[SELECTED PASSAGE]
=== Begin Enclosure ===
It’s complicated; shaggy parasols can be eaten by some people, not all, but only after cooking. I advise against taking a risk
I was taking photographs of mushrooms in my yard when a passer-by told me that they were shaggy parasol mushrooms and were edible and tasty. A few days later when a different pedestrian complimented me on my crop of mushrooms, I told him that they were shaggy parasols.
He stopped abruptly and said sternly "No, they are not; they will make you miserably sick." Now I was the one who stopped short.
Misidentification of mushrooms can have dire consequences. In my genetics class, we read about mushrooms in the genus Amanita. The familiar fly agaric, Amanita muscaria, advertises its poisons and hallucinogens with a bright red cap with large white flecks.
But in the same genus, Amanita phalloides is entirely cream-colored and is frequently mistaken for edible mushrooms in California. A bloom of A. phalloides near San Francisco confused inexperienced foragers and caused misidentifications that resulted in 14 poisonings, three of which required liver transplants and most required prolonged hospital care. One case had permanent neurological impairment.
I showed photos of mushrooms in my lawn to Alisha Quandt, a mycologist (studies fungi) in ecology and evolutionary biology at CU. She indicated that vomiter, Chlorophyllum molybdites, was much more common than shaggy parasols, Chlorophyllum rhacodes, but the two could not be distinguished from photographs or casual comparisons.
=== End Enclosure ===
[WHAT YOU NEED TO DO]
(1) Please reproduce the part of the shaggy parasol article that opens with the words containing "Misidentification of mushrooms" and closes with "large white flecks.".
(2) Summarize the shaggy parasol article in two sentences.
(3) Carry on writing the shaggy parasol article from the point where it stops.

[COLLECTED MATERIAL]
=== Begin Enclosure ===
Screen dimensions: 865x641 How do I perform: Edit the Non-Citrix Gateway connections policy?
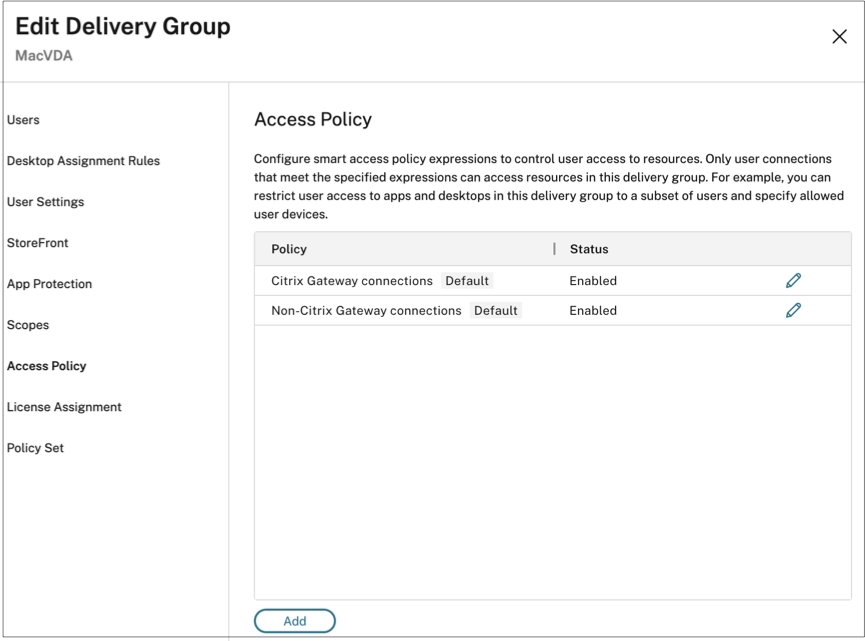click(793, 310)

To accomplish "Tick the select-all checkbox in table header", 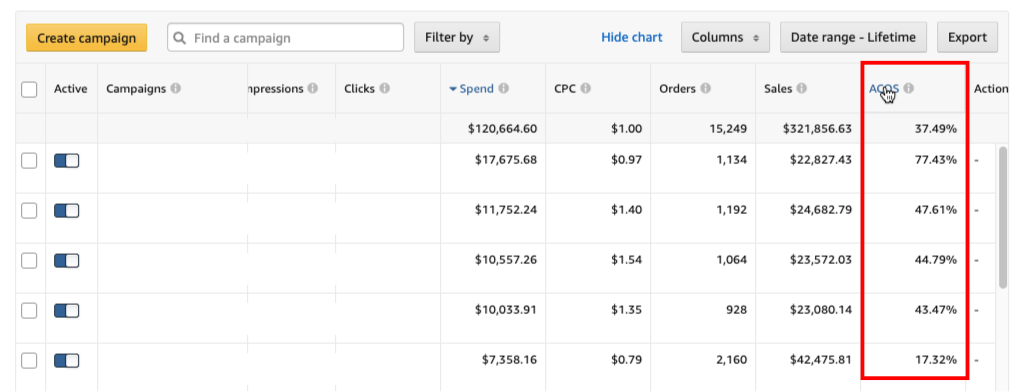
=== End Enclosure ===
[RESPONSES TO THE EXERCISE]
(1)
Misidentification of mushrooms can have dire consequences. In my genetics class, we read about mushrooms in the genus Amanita. The familiar fly agaric, Amanita muscaria, advertises its poisons and hallucinogens with a bright red cap with large white flecks.

(2) One passer-by told the writer that the mushrooms in the writer's yard were edible shaggy parasols, but another pedestrian warned that they would make the writer miserably sick. Misidentified mushrooms such as Amanita phalloides have caused serious poisonings, and the mycologist Alisha Quandt said that the more common vomiter cannot be told apart from shaggy parasols through photographs or casual comparisons.

(3)
Vomiter will not kill you, but I have read that it will make you wish you had died. Severe vomiting and cramps start a few hours after swallowing and commonly last more than 24 hours. Quandt indicated that the most reliable character to identify which species you have is a spore print. Spores of shaggy parasols are white or cream, vomiter spores are green.
To collect a spore print, you pluck a mushroom whose cap is wide open, approaching flat. Break off the stipe or stem and place the cap on a surface (cloth or paper) that can plainly distinguish white and green—I chose a solid black piece of cloth.
Then cover the cap and surface overnight—I used a bucket. In the morning, gently remove the bucket and then the cap. Spores on the colored surface will clearly show the pattern of gills from which the spores fell. I thought the pattern that resulted was artful and was surprised to learn that the spores did not dislodge easily from the cloth. I replicated the experiment with three mushrooms, and all of them had white spores. So, I have shaggy parasols growing in my lawn.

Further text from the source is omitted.